The cytotoxicity of anti-CD22 immunotoxin is enhanced by bryostatin 1 in B-cell lymphomas through CD22 upregulation and PKC-βII depletion.

BACKGROUND: In spite of potent first-line therapies for chronic lymphocytic leukemia, treatment remains palliative and all patients frequently relapse. Treatment options for these patients are more limited. BL22 is a recombinant protein composed of the variable region of a monoclonal antibody that binds to CD22 and of PE38, a truncated Pseudomonas exotoxin. BL22 is a very potent drug already used in patients with hairy cell leukemia, whereas in chronic lymphocytic leukemia its cytotoxicity is limited by a lower expression of CD22. Here we demonstrate that this limitation can be overcome by pre-activation of chronic lymphocytic leukemia cells with bryostatin 1. DESIGN AND METHODS: Primary malignant B cells from chronic lymphocytic leukemia and mantle cell lymphoma patients were used in vitro to assess the therapeutic impact of drug combinations using BL22 and bryostatin 1.
RESULTS: We demonstrate that bryostatin 1 sensitizes chronic lymphocytic leukemia cells for the cytotoxic effects of BL22 through activation of protein kinase C and subsequently increased CD22 surface expression. Dose and time response analysis reveals that activation of protein kinase C further activates an autocrine feedback loop degrading protein kinase C-βII protein.
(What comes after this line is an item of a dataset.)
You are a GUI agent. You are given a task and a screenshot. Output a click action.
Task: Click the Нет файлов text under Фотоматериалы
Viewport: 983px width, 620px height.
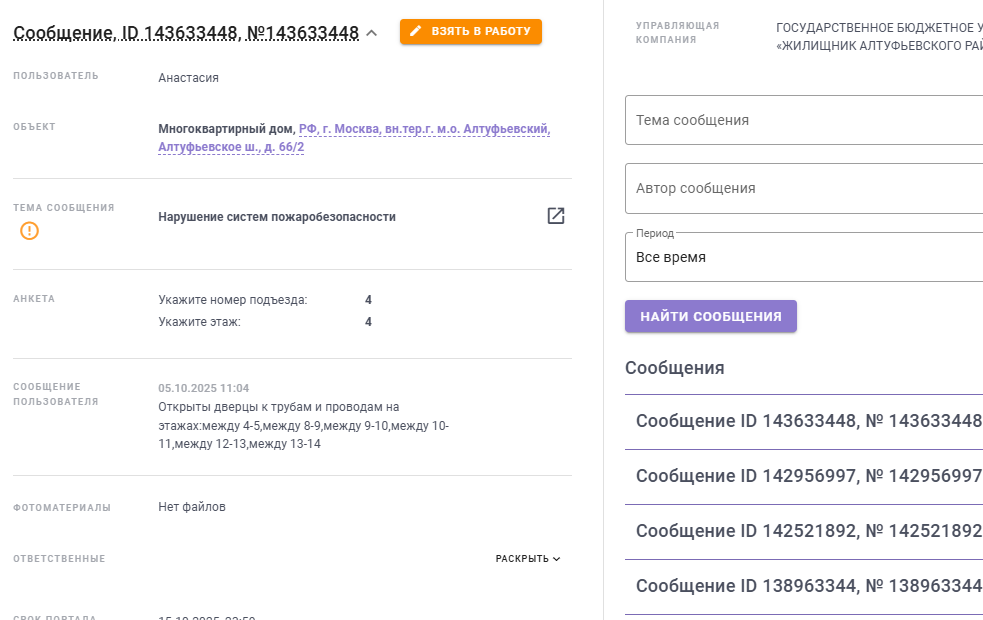click(x=192, y=507)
Depletion of protein kinase C-βII and upregulation of CD22 persist for several days following pre-stimulation with bryostatin 1. Therefore, our data provide a rationale for the sequential administration of BL22 following bryostatin 1 treatment. In addition to primary chronic lymphocytic leukemia cells, bryostatin 1 also sensitizes diffuse large B-cell lymphoma and mantle cell lymphoma cells to BL22 induced apoptosis.
CONCLUSIONS: Our data suggest that the combination of bryostatin 1 with antibodies directed against CD22 is a potent drug combination for the treatment of low- and high-grade B-cell lymphoma.